### Written task
Please pull out every line in the rows below that contains the word "button" and copy each one in full.

[Start of Entries]

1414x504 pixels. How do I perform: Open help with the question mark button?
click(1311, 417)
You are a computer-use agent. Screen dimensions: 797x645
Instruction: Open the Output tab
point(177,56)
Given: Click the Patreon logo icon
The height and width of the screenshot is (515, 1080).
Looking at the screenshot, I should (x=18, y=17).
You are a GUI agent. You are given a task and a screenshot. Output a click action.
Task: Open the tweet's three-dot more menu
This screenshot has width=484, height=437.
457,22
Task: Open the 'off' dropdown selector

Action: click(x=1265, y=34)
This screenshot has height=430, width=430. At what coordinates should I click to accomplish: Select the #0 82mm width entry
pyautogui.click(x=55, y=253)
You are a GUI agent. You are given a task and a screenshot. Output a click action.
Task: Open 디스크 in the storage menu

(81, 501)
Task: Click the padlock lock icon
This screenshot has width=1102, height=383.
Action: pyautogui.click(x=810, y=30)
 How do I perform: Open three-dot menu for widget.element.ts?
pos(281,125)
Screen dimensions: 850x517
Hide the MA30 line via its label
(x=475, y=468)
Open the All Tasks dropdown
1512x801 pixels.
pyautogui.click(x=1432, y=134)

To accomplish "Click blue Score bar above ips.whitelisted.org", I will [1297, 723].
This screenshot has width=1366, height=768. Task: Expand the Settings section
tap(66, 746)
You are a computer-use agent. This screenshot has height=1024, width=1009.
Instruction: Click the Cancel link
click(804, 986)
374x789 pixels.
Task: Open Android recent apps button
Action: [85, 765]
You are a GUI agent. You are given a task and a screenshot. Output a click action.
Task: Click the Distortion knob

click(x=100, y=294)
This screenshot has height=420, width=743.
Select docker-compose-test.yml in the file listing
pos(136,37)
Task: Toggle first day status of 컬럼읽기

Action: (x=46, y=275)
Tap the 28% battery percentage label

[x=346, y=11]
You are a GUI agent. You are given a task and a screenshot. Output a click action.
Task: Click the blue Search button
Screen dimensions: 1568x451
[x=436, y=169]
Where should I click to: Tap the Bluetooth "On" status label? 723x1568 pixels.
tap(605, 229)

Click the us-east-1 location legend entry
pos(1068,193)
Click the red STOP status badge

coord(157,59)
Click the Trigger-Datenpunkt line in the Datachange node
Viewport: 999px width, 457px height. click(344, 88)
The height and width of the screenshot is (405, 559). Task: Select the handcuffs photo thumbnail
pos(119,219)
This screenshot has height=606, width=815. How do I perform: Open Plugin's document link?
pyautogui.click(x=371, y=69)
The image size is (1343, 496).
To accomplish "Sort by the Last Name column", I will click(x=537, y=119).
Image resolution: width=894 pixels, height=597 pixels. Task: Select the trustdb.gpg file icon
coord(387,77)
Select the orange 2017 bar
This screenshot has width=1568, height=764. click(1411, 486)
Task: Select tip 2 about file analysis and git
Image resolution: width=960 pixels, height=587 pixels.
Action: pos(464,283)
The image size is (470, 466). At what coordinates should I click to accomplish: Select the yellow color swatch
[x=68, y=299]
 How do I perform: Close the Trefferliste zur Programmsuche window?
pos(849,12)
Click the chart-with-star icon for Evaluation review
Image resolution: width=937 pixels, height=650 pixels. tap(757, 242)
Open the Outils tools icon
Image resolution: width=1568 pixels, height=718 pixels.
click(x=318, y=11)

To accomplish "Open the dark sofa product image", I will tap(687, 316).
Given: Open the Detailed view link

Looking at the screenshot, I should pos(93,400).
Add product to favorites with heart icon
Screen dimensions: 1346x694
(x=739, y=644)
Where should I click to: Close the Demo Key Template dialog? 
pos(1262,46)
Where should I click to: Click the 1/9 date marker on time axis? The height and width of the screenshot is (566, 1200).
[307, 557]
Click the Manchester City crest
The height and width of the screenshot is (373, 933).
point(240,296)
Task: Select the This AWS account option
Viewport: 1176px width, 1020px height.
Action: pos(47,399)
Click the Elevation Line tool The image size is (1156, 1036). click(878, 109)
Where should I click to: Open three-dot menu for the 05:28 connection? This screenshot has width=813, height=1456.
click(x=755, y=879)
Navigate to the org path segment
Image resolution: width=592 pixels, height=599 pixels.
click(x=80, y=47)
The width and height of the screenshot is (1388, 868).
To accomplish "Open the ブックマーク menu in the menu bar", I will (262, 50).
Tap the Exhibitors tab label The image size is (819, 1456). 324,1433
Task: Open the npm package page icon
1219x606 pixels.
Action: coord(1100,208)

[End of Entries]

### Response
1414x504 pixels. How do I perform: Open help with the question mark button?
Task: Open Android recent apps button
Task: Click the blue Search button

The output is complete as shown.